To establish the new stirring up offence, Lord Bracadale recommends that prosecutors need only demonstrate that either (a) the accused intended to incite hatred, or that (b) hatred was likely, in the circumstances, to be stirred up by the threatening or abusive behaviour.
We are not yet convinced that this approach represents an adequately high threshold for the application of the criminal law, which will apply to a number of areas of social life often characterised by strong emotions, contested ideas, and difficult conversations. It might be argued, for example, that any stirring up offence – whether applying to sectarian hatred or to homophobia or racial hatred – should be a crime of intention only.
The idea of recklessly stirring up hatred may cast the net of the criminal law too widely. As drafted, the incitement offence could also be committed even if there was no evidence that the threatening or abusive behaviour was likely, in the circumstances, to stir up hatred against the protected group. This approach may also be questionable. It could be argued that it would be more appropriate, in addition to having to prove the accused intended to stir up hatred, for prosecutors to also establish that the behaviour was actually likely, in all the circumstances of the case, to stir up hatred.

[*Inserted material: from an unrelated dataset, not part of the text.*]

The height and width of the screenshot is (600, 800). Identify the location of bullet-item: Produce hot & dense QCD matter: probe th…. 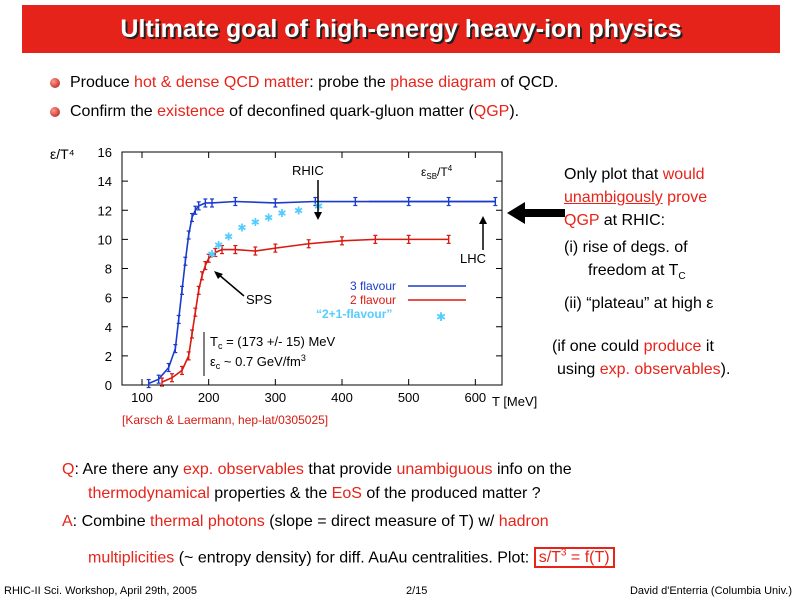
(304, 82).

The legal detail of any new incitement to hatred offence must be carefully scrutinised and subject to a broad and searching consultation by the Scottish Government, including scrutiny by the Scottish Parliament and wider civic society. While Lord Bracadale rejected both approaches, we believe the merits of these elements of his hate crime report proposals should be carefully re-examined in public consultation, insofar as they might apply to any new offence of stirring up of sectarian hatred, or to incitements to antisemitism, transphobia or Islamophobia or any other protected characteristic.